» Exercise details:
The expected output is an exact copy of each line from the line with "Task: Open the calendar date range icon" through the end of the data below, with no pictures in it.

START Task input

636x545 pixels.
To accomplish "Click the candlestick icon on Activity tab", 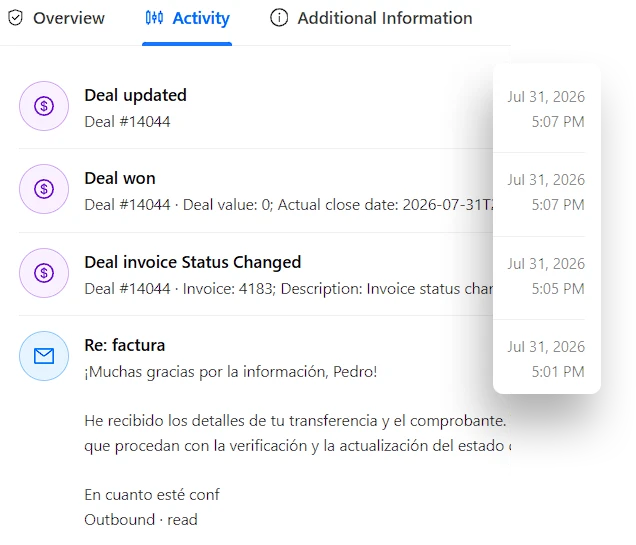I will (155, 18).
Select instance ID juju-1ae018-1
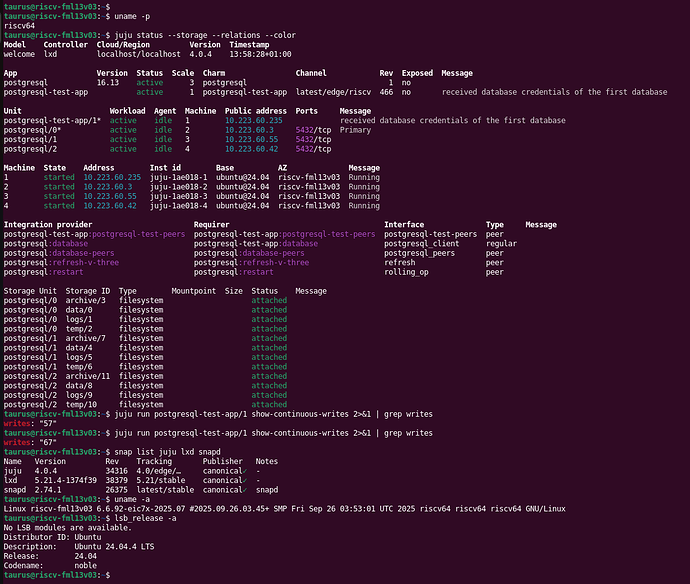 click(x=179, y=177)
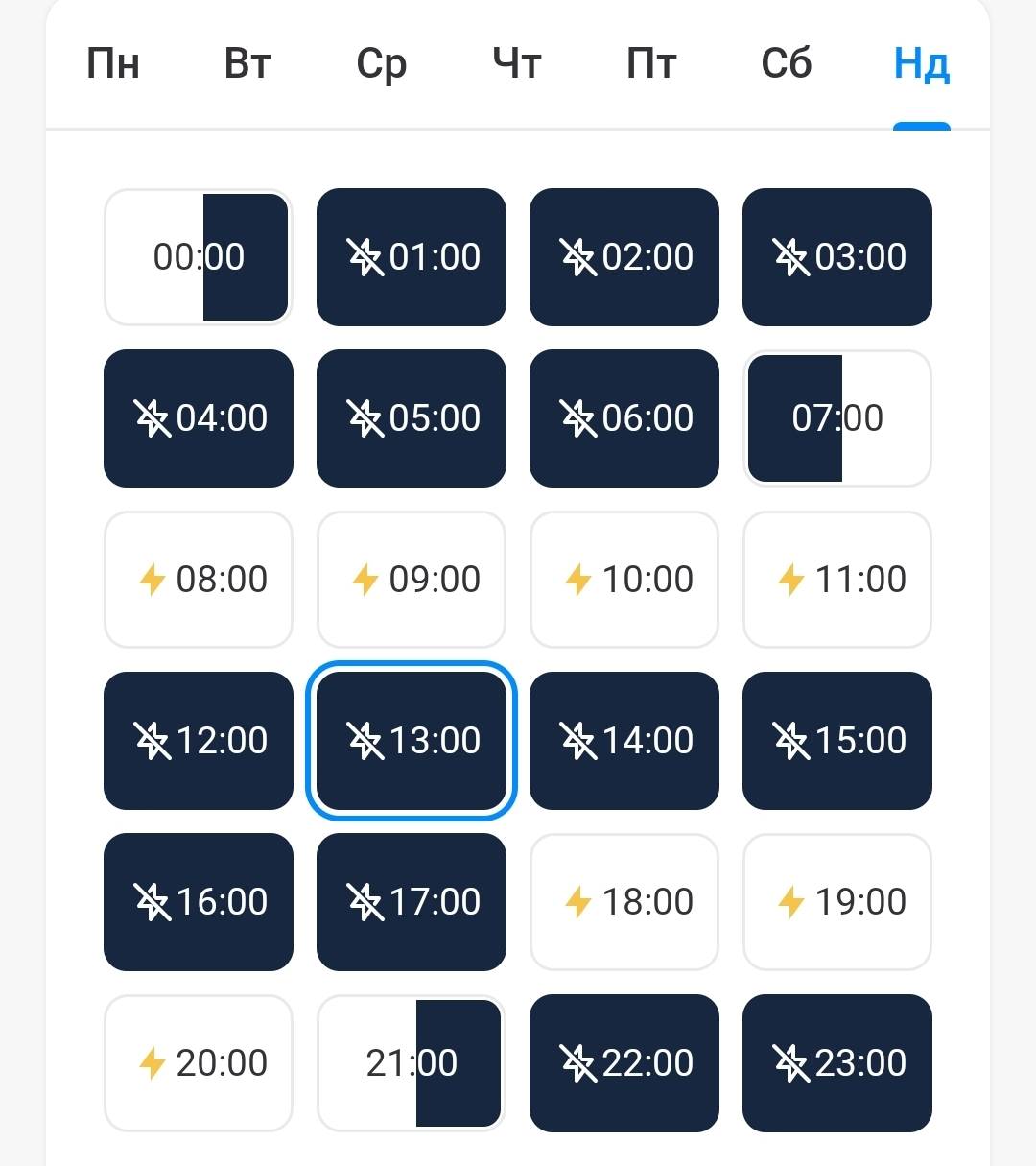Click the crossed-out lightning icon at 01:00

pos(365,257)
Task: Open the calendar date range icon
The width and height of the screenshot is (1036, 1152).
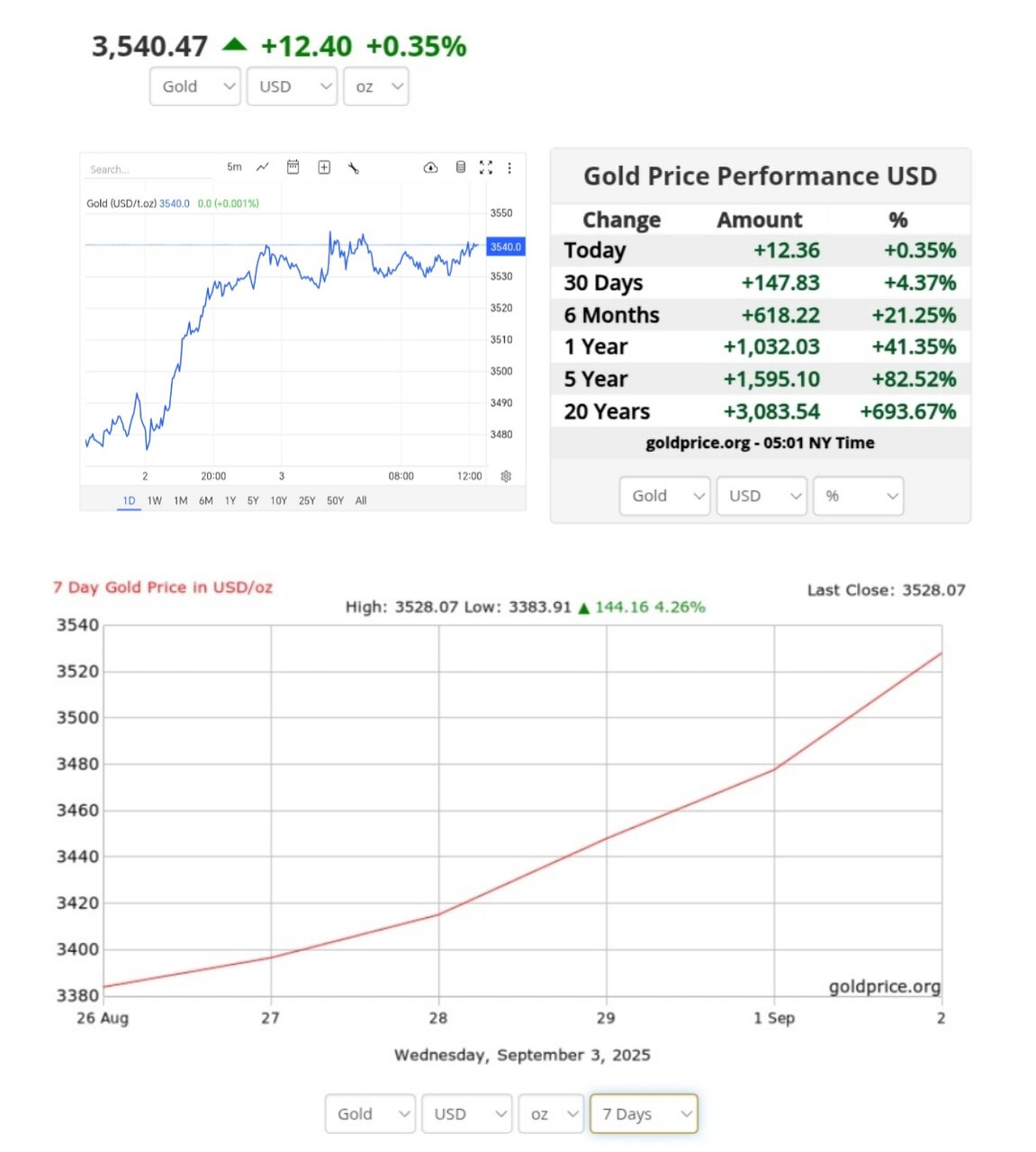Action: tap(293, 167)
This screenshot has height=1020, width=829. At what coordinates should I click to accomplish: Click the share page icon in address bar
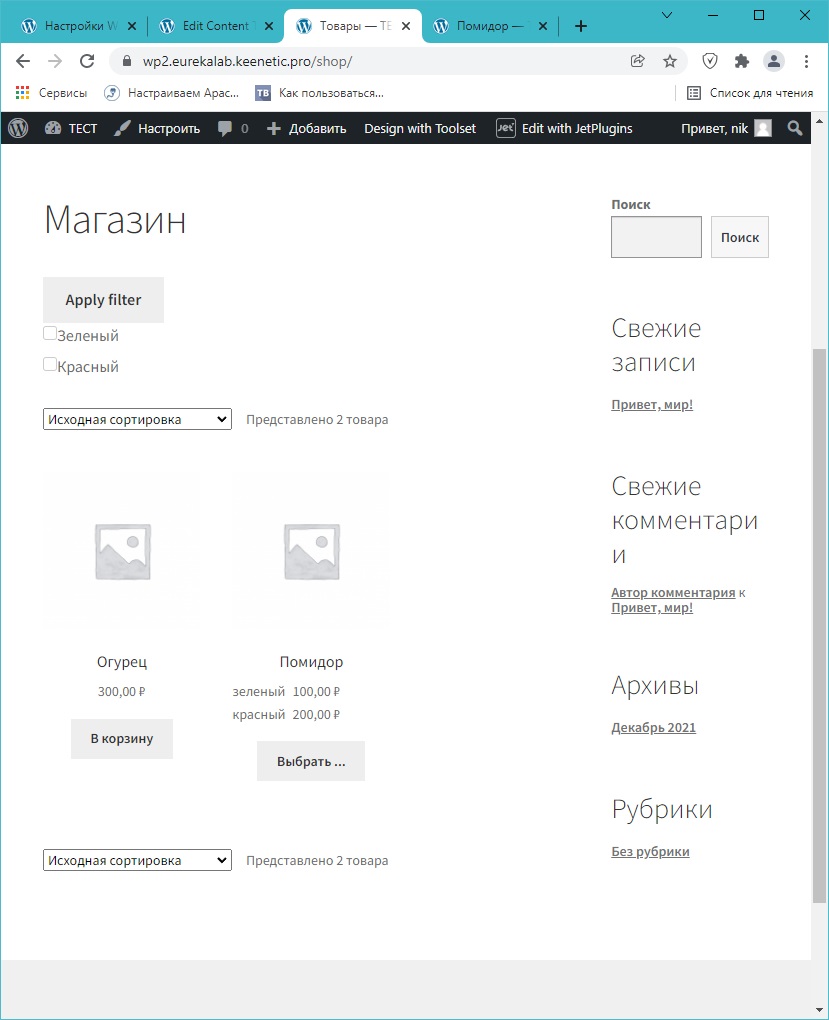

END Task input

» Output of the task:
Task: Open the calendar date range icon
The width and height of the screenshot is (1036, 1152).
Action: tap(293, 167)
This screenshot has height=1020, width=829. At what coordinates should I click to accomplish: Click the share page icon in address bar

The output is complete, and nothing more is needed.